Sì, penso che prima o poi qualcuno giudicherà il nostro operato.
La gente istruita non crede in Dio. Tu forse speri di diventare un grande scrittore e studi per arrivarci, ma Gesù non era mica istruito. Ciò di cui mi preoccupo ogni giorno è soltanto di acquistarmi dei meriti per quando dovrò presentarmi lassù. Tanto so che qui sulla terra la mia missione l’ho adempiuta bene. Posso presentarmi tranquillamente alla televisione e dire: “Sentite voi, quattro miliardi di uomini che abitate il pianeta: io posso spaccare individualmente la faccia a ciascuno di voi. Non c’è nessuno fra tutti voi che abbia la forza di buttarmi per terra a pugni. E allora sono il più bravo, il più forte”. Ci pensi? Quattro miliardi di persone, e in cima ci sono io! E questo non è forse qualcosa?
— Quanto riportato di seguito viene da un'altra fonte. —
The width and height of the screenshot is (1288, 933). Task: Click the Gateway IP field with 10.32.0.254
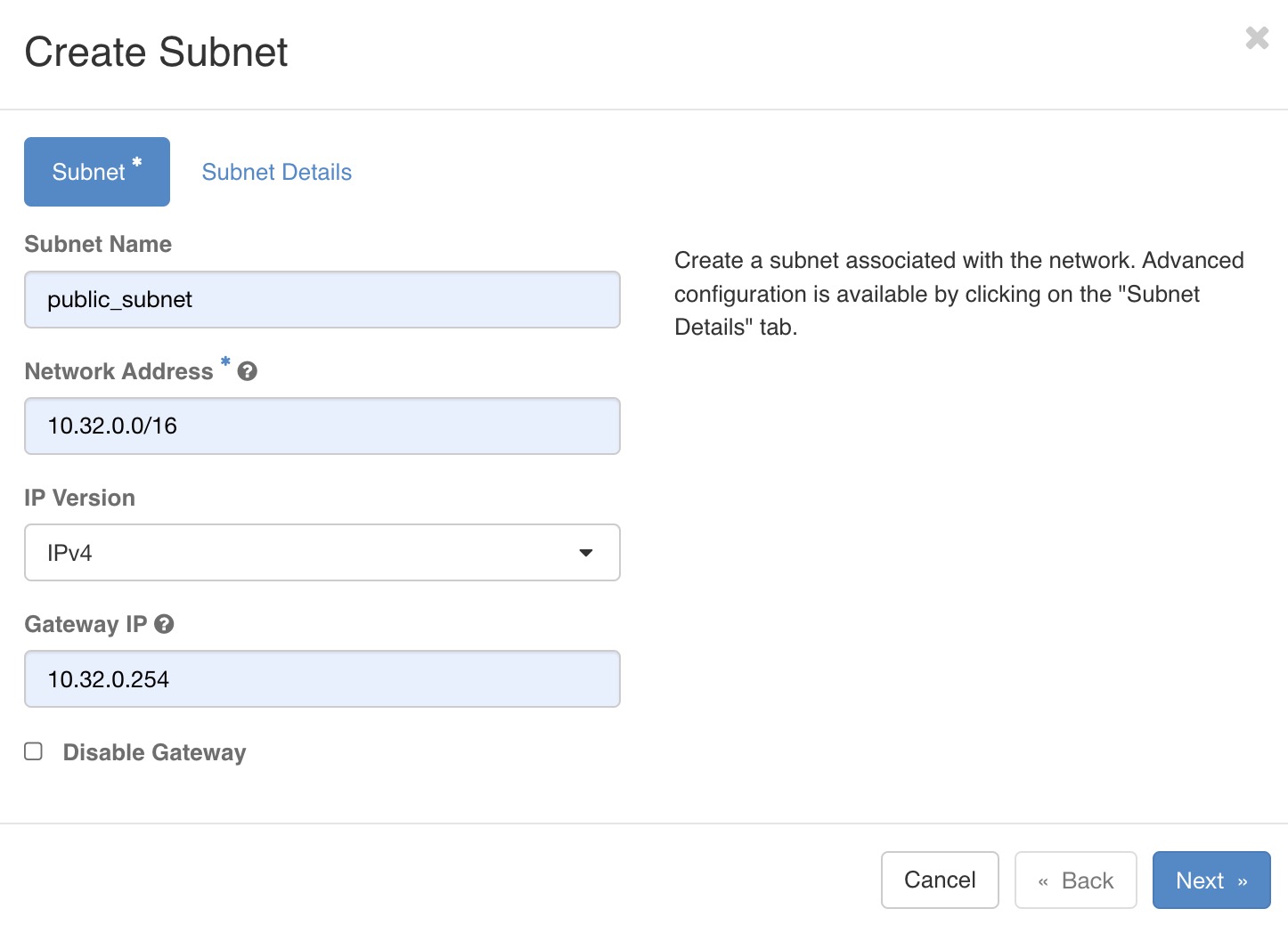click(322, 679)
Chi è il più grande atleta che ha conosciuto?
Tra quelli che ho incontrato, che ho battuto?
In assoluto.
Preferisco rispondere su quelli che ho incontrato, perché mi pare che uno sportivo arrivi a conoscere veramente solo gli atleti con i quali si misura. Il più bravo in senso assoluto è Joe Frazier. Un grandissimo campione, che mi onoro di avere affrontato e vinto. È vero che lo avevo spesso ridicolizzato e beffato, lo chiamavo “il gorilla”. Su Frazier ho fatto poesie come questa: “Sarà un giallo, un omicidio, una emozione, quando potrò incontrare lo scimmione”. Ma al di là di queste schermaglie polemiche, con cui io mi diverto ad animare le mie esibizioni, devo dire che Frazier è un magnifico avversario, di grande coraggio e di straordinaria correttezza, che mi ha messo in seria difficoltà costringendomi a dar fondo a tutte le mie capacità. Lo stimo e lo ammiro e credo che, a parte me stesso, egli sia l’atleta che incarna nel modo più completo il mio ideale di campione.